Vascular endothelium dysfunction caused by oxidative stress accelerates the pathologic process of cardiovascular diseases. NOD2, an essential receptor of innate immune system, has been demonstrated to play a critical role in atherosclerosis. Here, the aim of our study was to investigate the effect and underlying molecular mechanism of muramyl dipeptide (MDP) on NOX4-mediated reactive oxygen species (ROS) generation in human umbilical vein endothelial cells (HUVECs). The 2,7-dichlorofluorescein diacetate staining was to measure the intracellular ROS level and showed MDP-promoted ROS production in a time- and dose-dependent manner. The mRNA and protein levels of NOX4 and COX-2 were detected by real-time polymerase chain reaction and western blot.
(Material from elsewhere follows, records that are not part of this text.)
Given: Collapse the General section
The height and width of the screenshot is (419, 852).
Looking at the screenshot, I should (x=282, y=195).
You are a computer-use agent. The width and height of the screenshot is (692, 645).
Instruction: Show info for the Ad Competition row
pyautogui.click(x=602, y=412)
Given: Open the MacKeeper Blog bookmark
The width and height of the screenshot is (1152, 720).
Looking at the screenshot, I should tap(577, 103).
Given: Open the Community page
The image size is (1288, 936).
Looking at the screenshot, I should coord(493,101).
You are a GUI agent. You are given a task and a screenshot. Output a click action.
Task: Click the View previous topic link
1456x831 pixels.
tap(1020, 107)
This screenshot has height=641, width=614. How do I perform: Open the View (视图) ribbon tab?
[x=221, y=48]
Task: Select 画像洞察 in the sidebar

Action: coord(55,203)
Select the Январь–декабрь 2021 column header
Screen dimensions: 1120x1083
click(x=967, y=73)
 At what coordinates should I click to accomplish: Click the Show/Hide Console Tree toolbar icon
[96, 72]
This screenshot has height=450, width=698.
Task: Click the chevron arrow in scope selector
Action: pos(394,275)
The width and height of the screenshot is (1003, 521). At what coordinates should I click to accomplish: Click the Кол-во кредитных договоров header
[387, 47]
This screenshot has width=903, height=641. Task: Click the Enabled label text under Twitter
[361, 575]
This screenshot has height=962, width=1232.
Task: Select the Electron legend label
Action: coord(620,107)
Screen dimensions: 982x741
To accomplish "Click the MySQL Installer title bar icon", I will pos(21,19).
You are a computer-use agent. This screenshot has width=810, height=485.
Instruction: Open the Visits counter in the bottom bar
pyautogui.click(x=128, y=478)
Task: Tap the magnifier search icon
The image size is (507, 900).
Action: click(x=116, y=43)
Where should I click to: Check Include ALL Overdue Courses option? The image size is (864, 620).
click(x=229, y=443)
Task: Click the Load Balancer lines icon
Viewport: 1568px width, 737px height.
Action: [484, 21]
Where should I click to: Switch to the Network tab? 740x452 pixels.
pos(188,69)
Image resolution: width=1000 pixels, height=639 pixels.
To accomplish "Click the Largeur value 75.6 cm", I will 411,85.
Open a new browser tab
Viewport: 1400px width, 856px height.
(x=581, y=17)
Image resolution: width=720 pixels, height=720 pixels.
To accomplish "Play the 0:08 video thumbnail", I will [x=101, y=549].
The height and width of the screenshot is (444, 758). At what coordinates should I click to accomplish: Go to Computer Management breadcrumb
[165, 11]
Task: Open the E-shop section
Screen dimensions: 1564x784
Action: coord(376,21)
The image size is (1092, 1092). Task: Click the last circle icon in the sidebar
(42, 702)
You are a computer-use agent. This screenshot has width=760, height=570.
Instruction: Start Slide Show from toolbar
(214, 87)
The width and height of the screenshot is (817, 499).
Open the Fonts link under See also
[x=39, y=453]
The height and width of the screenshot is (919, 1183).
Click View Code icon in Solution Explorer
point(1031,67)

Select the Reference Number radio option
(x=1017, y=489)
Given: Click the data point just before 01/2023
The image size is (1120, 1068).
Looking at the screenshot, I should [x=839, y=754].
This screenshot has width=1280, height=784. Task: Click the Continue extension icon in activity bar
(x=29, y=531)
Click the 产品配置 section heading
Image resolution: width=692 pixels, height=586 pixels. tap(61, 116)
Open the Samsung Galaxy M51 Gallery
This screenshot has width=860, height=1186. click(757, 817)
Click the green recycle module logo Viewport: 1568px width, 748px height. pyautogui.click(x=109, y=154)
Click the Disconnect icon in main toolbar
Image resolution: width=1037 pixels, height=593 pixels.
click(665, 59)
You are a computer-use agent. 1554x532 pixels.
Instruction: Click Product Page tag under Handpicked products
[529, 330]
Small interfering RNA (siRNA) was used to silence NOD2 or COX-2 gene expression and investigate the mechanism of NOD2-mediated signaling pathway in HUVECs. Data showed that MDP induced NOX4 and COX-2 expression in a time- and dose-dependent manner. NOD2 knock-down suppressed upregulation of COX-2 and NOX4 in HUVECs treated with MDP. Furthermore, silence of COX-2 in HUVECs downregulated the NOX4 expression after MDP stimulation. Collectively, we indicated that NOD2 played a leading role in MDP-induced COX-2/NOX4/ROS signaling pathway in HUVECs, which was a novel regulatory mechanism in the progress of ROS generation.